• To do:
In full and without deviation, reproduce the records that follow.

• Records shown:

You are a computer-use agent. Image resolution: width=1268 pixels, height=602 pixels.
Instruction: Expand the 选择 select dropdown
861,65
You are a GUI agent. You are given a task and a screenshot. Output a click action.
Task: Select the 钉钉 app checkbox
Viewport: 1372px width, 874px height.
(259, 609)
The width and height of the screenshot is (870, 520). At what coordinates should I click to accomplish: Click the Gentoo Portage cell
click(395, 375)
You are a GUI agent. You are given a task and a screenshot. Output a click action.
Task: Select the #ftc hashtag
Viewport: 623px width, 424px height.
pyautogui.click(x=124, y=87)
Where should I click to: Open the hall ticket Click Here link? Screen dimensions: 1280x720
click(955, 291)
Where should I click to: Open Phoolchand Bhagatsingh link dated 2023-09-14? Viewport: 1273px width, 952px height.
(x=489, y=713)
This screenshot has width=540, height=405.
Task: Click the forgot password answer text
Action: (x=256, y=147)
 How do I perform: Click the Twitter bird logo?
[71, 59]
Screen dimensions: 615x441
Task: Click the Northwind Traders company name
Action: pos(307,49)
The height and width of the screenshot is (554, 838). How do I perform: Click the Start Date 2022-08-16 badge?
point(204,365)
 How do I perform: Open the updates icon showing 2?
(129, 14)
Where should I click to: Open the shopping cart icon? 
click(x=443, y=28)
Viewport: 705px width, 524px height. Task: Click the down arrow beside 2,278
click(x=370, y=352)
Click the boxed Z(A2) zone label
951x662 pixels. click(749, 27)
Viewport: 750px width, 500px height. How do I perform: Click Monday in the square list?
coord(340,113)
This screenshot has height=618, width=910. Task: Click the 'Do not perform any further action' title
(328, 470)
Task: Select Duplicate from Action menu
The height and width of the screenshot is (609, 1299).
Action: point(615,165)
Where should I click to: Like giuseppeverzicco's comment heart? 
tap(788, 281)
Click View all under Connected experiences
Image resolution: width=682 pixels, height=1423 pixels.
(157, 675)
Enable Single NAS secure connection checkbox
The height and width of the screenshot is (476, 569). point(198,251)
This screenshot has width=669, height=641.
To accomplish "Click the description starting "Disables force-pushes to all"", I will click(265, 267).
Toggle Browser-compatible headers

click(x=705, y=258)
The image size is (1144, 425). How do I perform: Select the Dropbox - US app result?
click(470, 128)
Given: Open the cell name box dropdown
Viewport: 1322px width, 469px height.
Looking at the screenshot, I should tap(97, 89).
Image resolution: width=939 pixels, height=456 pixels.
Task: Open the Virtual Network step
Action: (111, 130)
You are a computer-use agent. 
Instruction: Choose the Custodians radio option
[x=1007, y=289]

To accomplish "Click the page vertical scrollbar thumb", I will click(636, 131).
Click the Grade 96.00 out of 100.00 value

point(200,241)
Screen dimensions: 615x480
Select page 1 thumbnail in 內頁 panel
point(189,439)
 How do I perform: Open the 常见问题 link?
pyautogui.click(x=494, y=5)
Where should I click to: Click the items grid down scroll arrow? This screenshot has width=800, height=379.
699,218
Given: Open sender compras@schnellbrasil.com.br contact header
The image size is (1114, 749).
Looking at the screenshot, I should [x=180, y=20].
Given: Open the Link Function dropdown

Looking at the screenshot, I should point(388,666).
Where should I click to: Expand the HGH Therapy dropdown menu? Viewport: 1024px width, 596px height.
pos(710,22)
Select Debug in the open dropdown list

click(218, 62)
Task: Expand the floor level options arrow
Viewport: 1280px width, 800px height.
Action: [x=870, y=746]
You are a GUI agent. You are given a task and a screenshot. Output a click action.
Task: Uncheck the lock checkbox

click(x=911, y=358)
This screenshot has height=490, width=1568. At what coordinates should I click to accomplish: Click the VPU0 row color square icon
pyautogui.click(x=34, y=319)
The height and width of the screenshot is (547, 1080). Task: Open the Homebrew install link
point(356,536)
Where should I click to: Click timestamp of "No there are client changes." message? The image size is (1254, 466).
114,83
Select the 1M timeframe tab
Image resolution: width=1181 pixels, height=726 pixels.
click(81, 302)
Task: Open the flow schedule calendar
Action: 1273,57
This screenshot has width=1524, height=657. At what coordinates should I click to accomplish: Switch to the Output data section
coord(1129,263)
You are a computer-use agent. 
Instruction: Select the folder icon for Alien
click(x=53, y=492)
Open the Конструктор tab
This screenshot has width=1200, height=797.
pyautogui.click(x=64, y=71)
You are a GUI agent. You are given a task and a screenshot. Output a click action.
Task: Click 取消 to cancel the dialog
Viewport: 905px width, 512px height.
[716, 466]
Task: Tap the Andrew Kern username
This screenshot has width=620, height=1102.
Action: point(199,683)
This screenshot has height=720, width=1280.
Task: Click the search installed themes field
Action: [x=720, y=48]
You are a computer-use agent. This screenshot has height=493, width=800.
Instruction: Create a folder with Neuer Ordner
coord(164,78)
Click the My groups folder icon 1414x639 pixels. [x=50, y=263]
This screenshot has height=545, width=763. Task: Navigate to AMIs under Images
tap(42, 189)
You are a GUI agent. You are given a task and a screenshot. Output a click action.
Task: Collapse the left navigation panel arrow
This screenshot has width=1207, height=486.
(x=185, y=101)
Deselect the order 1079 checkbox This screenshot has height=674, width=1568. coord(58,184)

• Reply to the exercise:
You are a computer-use agent. Image resolution: width=1268 pixels, height=602 pixels.
Instruction: Expand the 选择 select dropdown
861,65
You are a GUI agent. You are given a task and a screenshot. Output a click action.
Task: Select the 钉钉 app checkbox
Viewport: 1372px width, 874px height.
(259, 609)
The width and height of the screenshot is (870, 520). At what coordinates should I click to accomplish: Click the Gentoo Portage cell
click(395, 375)
You are a GUI agent. You are given a task and a screenshot. Output a click action.
Task: Select the #ftc hashtag
Viewport: 623px width, 424px height.
pyautogui.click(x=124, y=87)
Where should I click to: Open the hall ticket Click Here link? Screen dimensions: 1280x720
click(955, 291)
Where should I click to: Open Phoolchand Bhagatsingh link dated 2023-09-14? Viewport: 1273px width, 952px height.
(x=489, y=713)
This screenshot has width=540, height=405.
Task: Click the forgot password answer text
Action: (x=256, y=147)
 How do I perform: Click the Twitter bird logo?
[71, 59]
Screen dimensions: 615x441
Task: Click the Northwind Traders company name
Action: pos(307,49)
The height and width of the screenshot is (554, 838). How do I perform: Click the Start Date 2022-08-16 badge?
point(204,365)
 How do I perform: Open the updates icon showing 2?
(129, 14)
Where should I click to: Open the shopping cart icon? 
click(x=443, y=28)
Viewport: 705px width, 524px height. Task: Click the down arrow beside 2,278
click(x=370, y=352)
Click the boxed Z(A2) zone label
951x662 pixels. click(749, 27)
Viewport: 750px width, 500px height. How do I perform: Click Monday in the square list?
coord(340,113)
This screenshot has height=618, width=910. Task: Click the 'Do not perform any further action' title
(328, 470)
Task: Select Duplicate from Action menu
The height and width of the screenshot is (609, 1299).
Action: point(615,165)
Where should I click to: Like giuseppeverzicco's comment heart? 
tap(788, 281)
Click View all under Connected experiences
Image resolution: width=682 pixels, height=1423 pixels.
(157, 675)
Enable Single NAS secure connection checkbox
The height and width of the screenshot is (476, 569). point(198,251)
This screenshot has width=669, height=641.
To accomplish "Click the description starting "Disables force-pushes to all"", I will click(265, 267).
Toggle Browser-compatible headers

click(x=705, y=258)
The image size is (1144, 425). How do I perform: Select the Dropbox - US app result?
click(470, 128)
Given: Open the cell name box dropdown
Viewport: 1322px width, 469px height.
Looking at the screenshot, I should tap(97, 89).
Image resolution: width=939 pixels, height=456 pixels.
Task: Open the Virtual Network step
Action: (111, 130)
You are a computer-use agent. 
Instruction: Choose the Custodians radio option
[x=1007, y=289]

To accomplish "Click the page vertical scrollbar thumb", I will click(636, 131).
Click the Grade 96.00 out of 100.00 value

point(200,241)
Screen dimensions: 615x480
Select page 1 thumbnail in 內頁 panel
point(189,439)
 How do I perform: Open the 常见问题 link?
pyautogui.click(x=494, y=5)
Where should I click to: Click the items grid down scroll arrow? This screenshot has width=800, height=379.
699,218
Given: Open sender compras@schnellbrasil.com.br contact header
The image size is (1114, 749).
Looking at the screenshot, I should [x=180, y=20].
Given: Open the Link Function dropdown

Looking at the screenshot, I should point(388,666).
Where should I click to: Expand the HGH Therapy dropdown menu? Viewport: 1024px width, 596px height.
pos(710,22)
Select Debug in the open dropdown list

click(218, 62)
Task: Expand the floor level options arrow
Viewport: 1280px width, 800px height.
Action: [x=870, y=746]
You are a GUI agent. You are given a task and a screenshot. Output a click action.
Task: Uncheck the lock checkbox

click(x=911, y=358)
This screenshot has height=490, width=1568. At what coordinates should I click to accomplish: Click the VPU0 row color square icon
pyautogui.click(x=34, y=319)
The height and width of the screenshot is (547, 1080). Task: Open the Homebrew install link
point(356,536)
Where should I click to: Click timestamp of "No there are client changes." message? The image size is (1254, 466).
114,83
Select the 1M timeframe tab
Image resolution: width=1181 pixels, height=726 pixels.
click(81, 302)
Task: Open the flow schedule calendar
Action: 1273,57
This screenshot has width=1524, height=657. At what coordinates should I click to accomplish: Switch to the Output data section
coord(1129,263)
You are a computer-use agent. 
Instruction: Select the folder icon for Alien
click(x=53, y=492)
Open the Конструктор tab
This screenshot has width=1200, height=797.
pyautogui.click(x=64, y=71)
You are a GUI agent. You are given a task and a screenshot. Output a click action.
Task: Click 取消 to cancel the dialog
Viewport: 905px width, 512px height.
[716, 466]
Task: Tap the Andrew Kern username
This screenshot has width=620, height=1102.
Action: point(199,683)
This screenshot has height=720, width=1280.
Task: Click the search installed themes field
Action: [x=720, y=48]
You are a computer-use agent. This screenshot has height=493, width=800.
Instruction: Create a folder with Neuer Ordner
coord(164,78)
Click the My groups folder icon 1414x639 pixels. [x=50, y=263]
This screenshot has height=545, width=763. Task: Navigate to AMIs under Images
tap(42, 189)
You are a GUI agent. You are given a task and a screenshot. Output a click action.
Task: Collapse the left navigation panel arrow
This screenshot has width=1207, height=486.
(x=185, y=101)
Deselect the order 1079 checkbox This screenshot has height=674, width=1568. coord(58,184)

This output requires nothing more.